246 ◆hrDcI3XtP.:2019/10/06(日) 18:06:08 ID:GyYSCP1M0

 佳人は指を鍵盤におく。配置は通常と変わらない。
 足を動かしペダルの感覚を確かめる。踏み込むとその軟さに感慨が浮かぶ。
 指をおき、足を動かす――当然の動作だった。
 だが全ては懐かしく、それは時の経過した現在でも変わることは何一つなかった。

川 - ,-)「…………」

 クーは瞳を伏せる。

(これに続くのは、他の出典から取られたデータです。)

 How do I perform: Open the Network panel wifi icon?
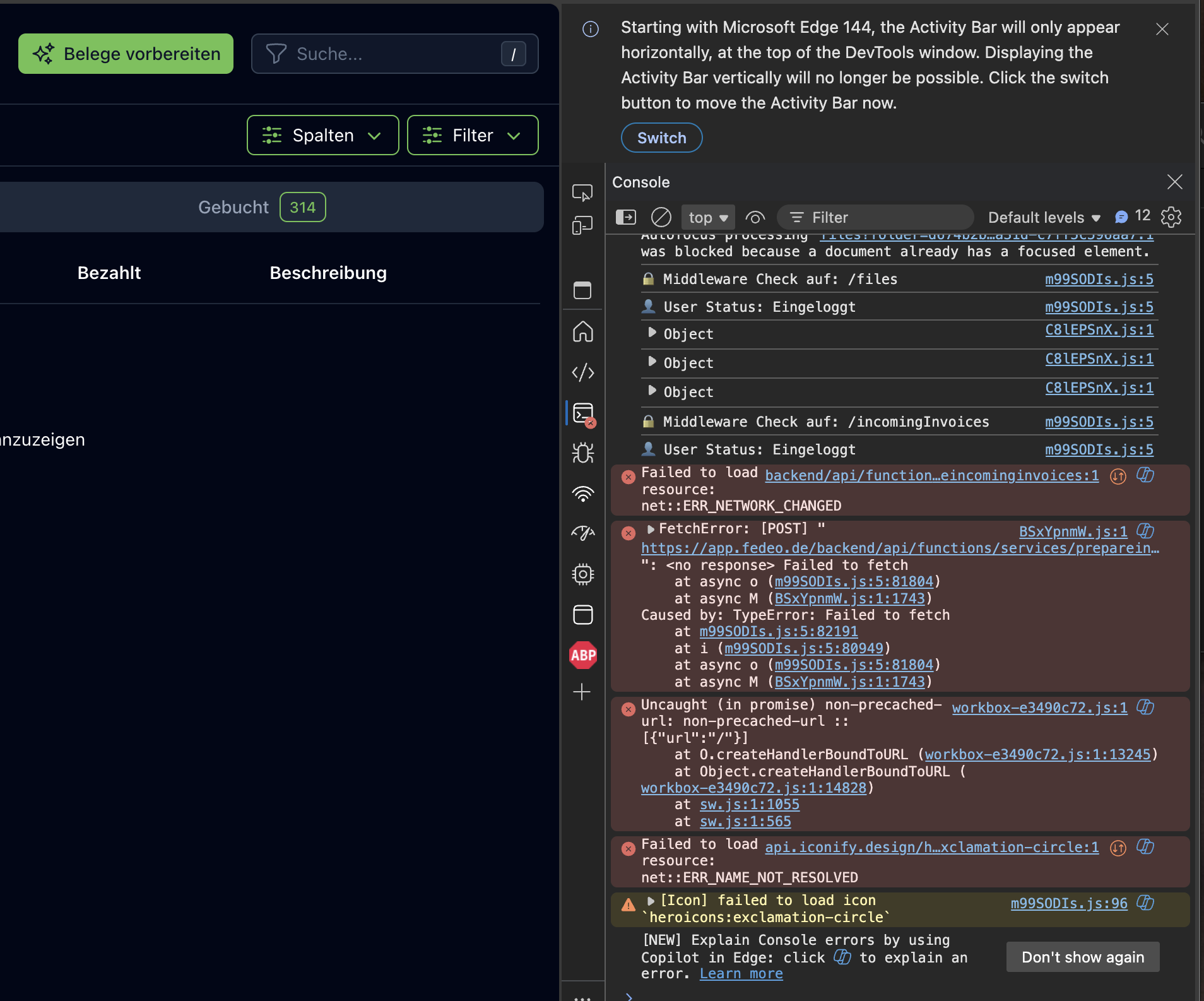[x=582, y=494]
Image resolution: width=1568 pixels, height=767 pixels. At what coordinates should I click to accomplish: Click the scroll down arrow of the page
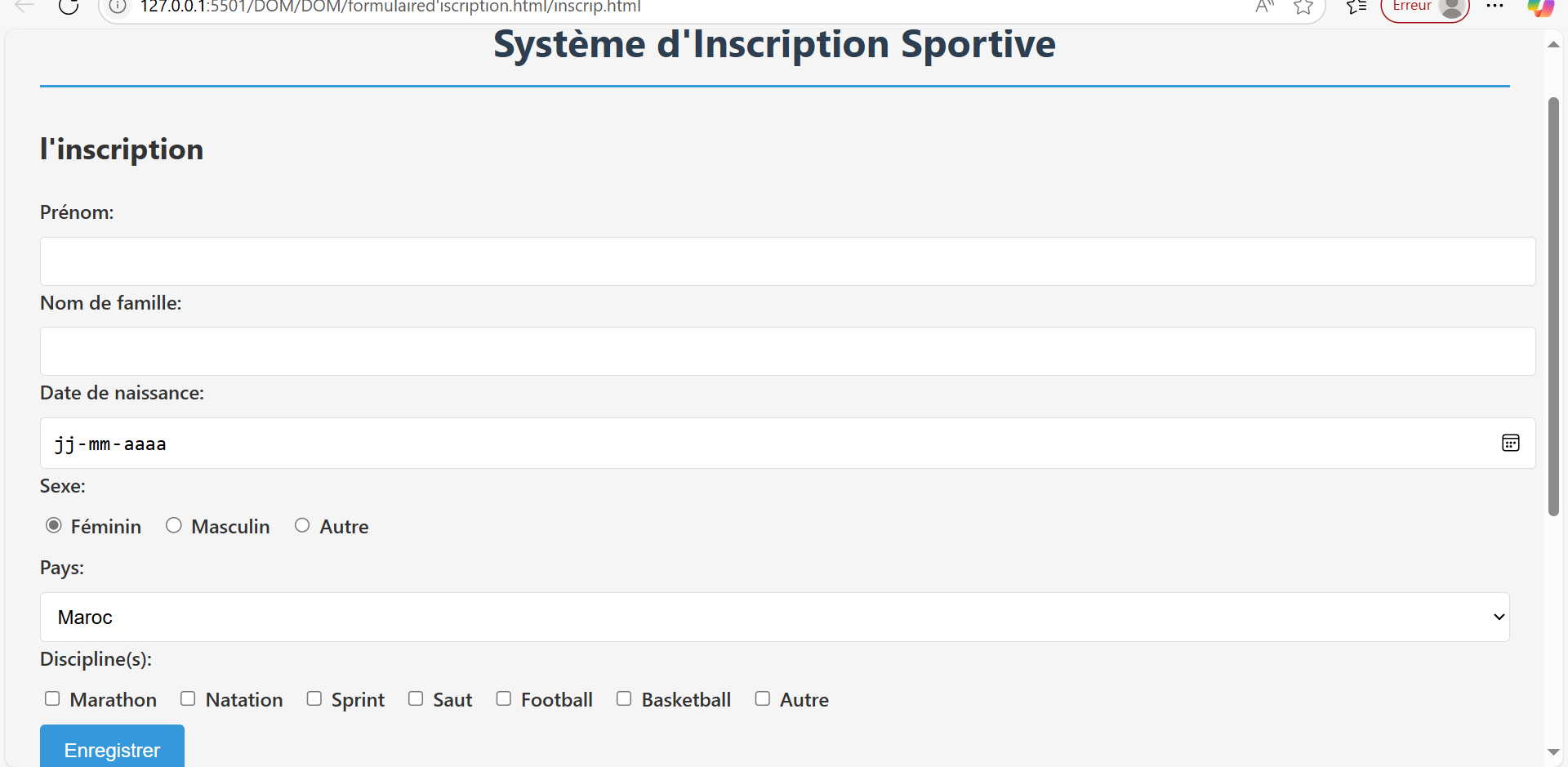pyautogui.click(x=1553, y=751)
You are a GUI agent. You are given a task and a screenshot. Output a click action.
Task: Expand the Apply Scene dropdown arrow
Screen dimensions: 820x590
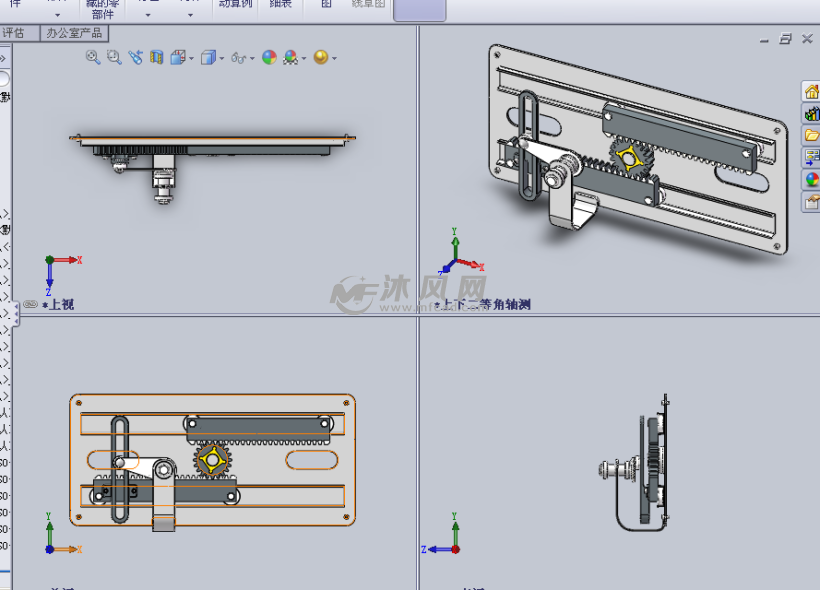click(x=303, y=58)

いつも通りに寡言な彼女だが、しかしこの景色の中、彼女はその頬を緩め、目元は優しげだった。

 彼女は己の宝物に久しく触れていた。
 それはスクエアピアノだった。黒の一色に染め上げられたヴィンテージな外観。弦は軽くペダルも軽い。
 いっそ叩き、或いは踏み込むと笑みが零れるくらいに動きは曖昧だった。

 古い。特別高価な訳でもない。造りは一般的に普及する程度のもので、木材からしてもボディの鳴りは大した程度でもない。
 だが、それが素敵で、それが彼女の全てだった。それでよかった。
 彼女は懐かしさに包まれると、冬の木洩れ日の中、思うがままに指を動かした。

川 - ,-)(――ああ)

 鍵盤の上を舞うように指は自然と動く。
 ペダルの感触には違和感があったが、その違和感があるからこそに彼女は余計に楽しかった。

 即興で奏でる音楽。彼女はアドリブを好む。
 例えば題目があり、曲を求められたらそれに応えることは可能だ。
 だが彼女が自然と指を動かす時には彼女の感性のみが働く。